───── Texte présenté
Tous ces moments de bonheur inoubliables que m’a fait connaitre Royaumont, que n’ont pas assombris les difficultés rencontrées dans l’exercice de mes fonctions, les échecs vécus, les longs moments de doute, je les dois à un lieu et à une famille.

L’abbaye de Royaumont, son environnement, continue d’être le lieu de tous les rêves, inépuisable, une sorte de paradis.

La famille, c’est bien sûr la famille des créateurs de la Fondation : depuis Isabel Goüin, auprès de qui j’ai pris conseil et inspiration pendant les 11 dernières années de sa vie, jusqu’à ses petits-enfants, Anne-François, Mathilde et Clément sans oublier la présence « matriarcale » de Marie-Christine Daudy, dans le souvenir de Françoise, sa sœur bien aimée, la bienveillance, mais aussi la vigilance, que m’a témoignées la famille Goüin, n’ont cessé de me fortifier.

Je leur en suis reconnaissant à jamais.

En définitive, ces ambitions singulières se sont transformées en réussite collective : le Département du Val d’Oise nous a le premier tendu la main et a encouragé nos projets, vite rejoint par le Ministère de la Culture qui nous a permis de donner une nouvelle dimension à notre action ; la Région Ile-de-France s’est engagée à son tour, d’abord comme investisseur. Communes, communauté de communes, Union européenne, accompagnent également nos projets.
──────────
Travail à faire:
Recopiez intégralement, mot pour mot, le texte consacré à Royaumont.
───── Données fournies
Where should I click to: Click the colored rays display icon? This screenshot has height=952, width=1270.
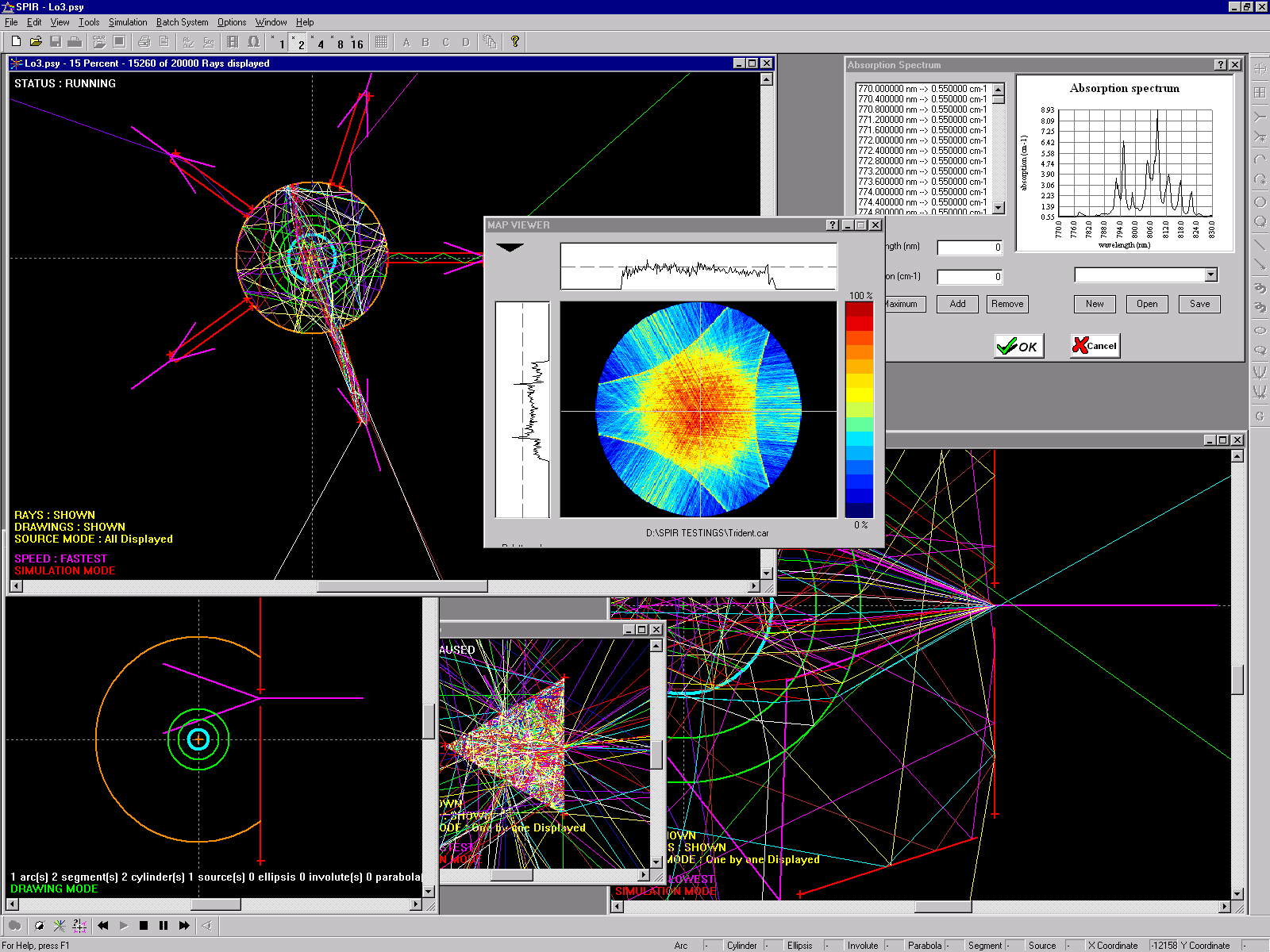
──────────
Réponse écrite:
Tous ces moments de bonheur inoubliables que m’a fait connaitre Royaumont, que n’ont pas assombris les difficultés rencontrées dans l’exercice de mes fonctions, les échecs vécus, les longs moments de doute, je les dois à un lieu et à une famille.

L’abbaye de Royaumont, son environnement, continue d’être le lieu de tous les rêves, inépuisable, une sorte de paradis.

La famille, c’est bien sûr la famille des créateurs de la Fondation : depuis Isabel Goüin, auprès de qui j’ai pris conseil et inspiration pendant les 11 dernières années de sa vie, jusqu’à ses petits-enfants, Anne-François, Mathilde et Clément sans oublier la présence « matriarcale » de Marie-Christine Daudy, dans le souvenir de Françoise, sa sœur bien aimée, la bienveillance, mais aussi la vigilance, que m’a témoignées la famille Goüin, n’ont cessé de me fortifier.

Je leur en suis reconnaissant à jamais.

En définitive, ces ambitions singulières se sont transformées en réussite collective : le Département du Val d’Oise nous a le premier tendu la main et a encouragé nos projets, vite rejoint par le Ministère de la Culture qui nous a permis de donner une nouvelle dimension à notre action ; la Région Ile-de-France s’est engagée à son tour, d’abord comme investisseur. Communes, communauté de communes, Union européenne, accompagnent également nos projets.